CRED trains students, relief personnel and health professionals in the management of short-and long-term humanitarian emergencies.
Goals
- To promote research and provide information to the international community that ensures sufficient preparedness and improved responses to disasters and populations in danger.
- To train field managers, relief officers, doctors and health professionals in the management of short and long-term disaster situations.
- To introduce emergency preparedness and response in development programmes of disaster-prone countries.
- To develop autonomy of developing countries to improve their own preparedness for and response capacities for emergencies and critical situation
Objectives and methods
The increased numbers of emergency situations throughout the world and the growing involvement of the international community in response to such human tragedies has influenced the CRED's activities over the years. The scope of the Centre is defined by those emergency situations with a major human impact. This includes all types of sudden, natural disasters (such as cyclone, flood or earthquake), long-term disasters (such as famine or civil war) and situations creating a mass displacement of people (such refugees, returnees or expelled).

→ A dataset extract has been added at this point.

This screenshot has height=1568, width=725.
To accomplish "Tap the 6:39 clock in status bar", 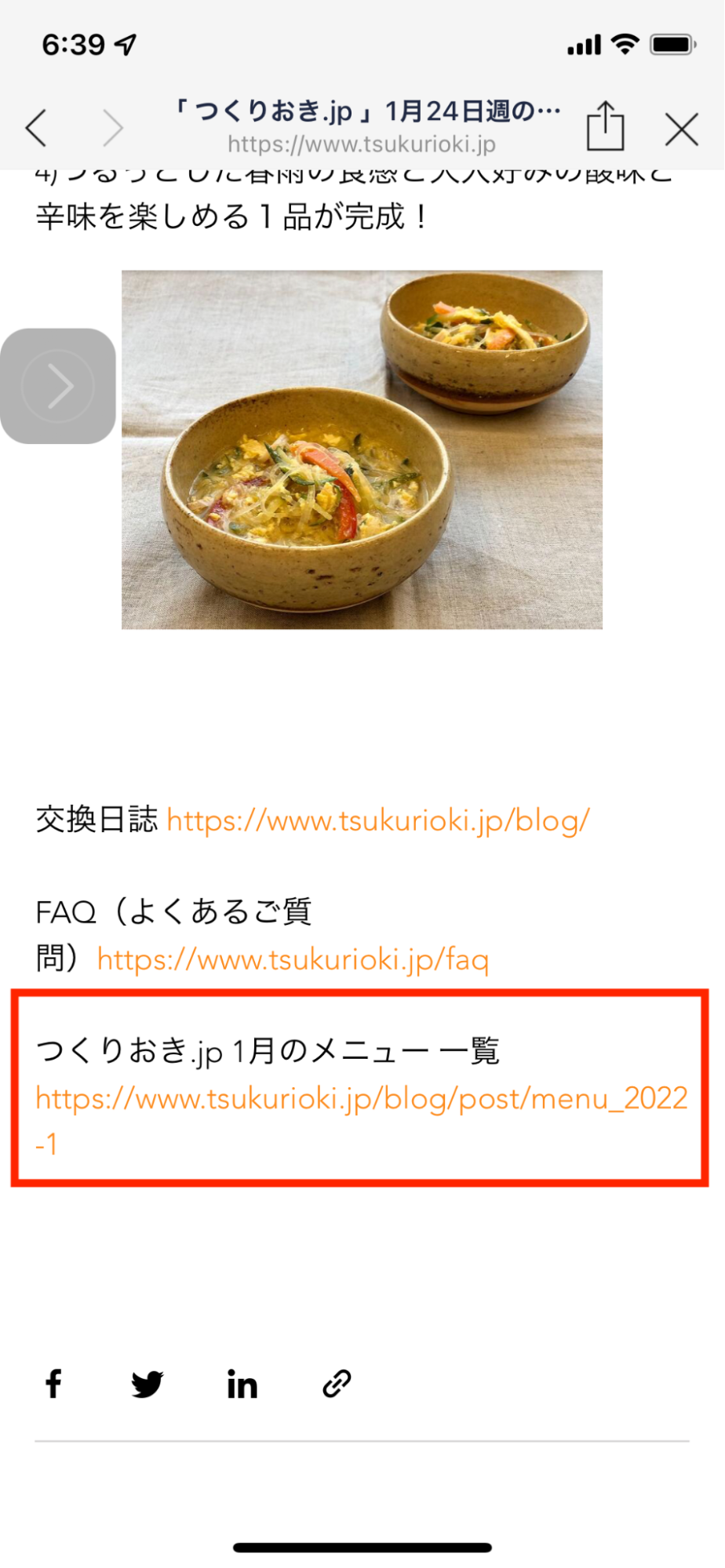I will [73, 45].
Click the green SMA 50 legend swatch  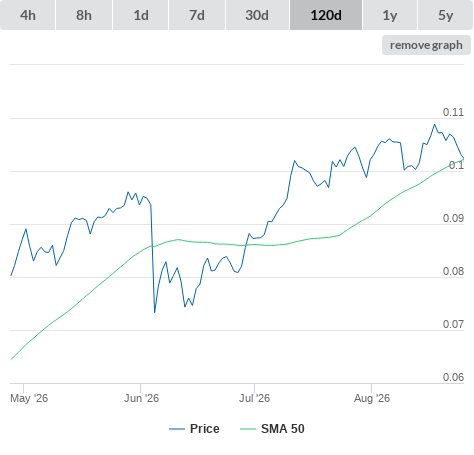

Although the main focus of the Centre is on safeguards, public health and the sanitary aspects of disasters, CRED also studies the socio-economic and long-term effects of these large-scale disasters. Increasingly, preparedness, principally at the level of human resource development as well as problems linked to the management of crises have gained a higher profile within CRED's activities.
The Centre is unique in a field where most agencies concentrate their efforts on direct action and envisage only rarely operational and policy research, the evaluation of aid or structural preparedness. Long-term management, through improved local and international preparedness, is recognised increasingly as an indispensable element of emergency aid programmes. This is also the case in the consideration of disasters during major development projects, as well as the environmental and socio-economic results of natural disasters. The goals of CRED are to address these gaps in both international and national contexts.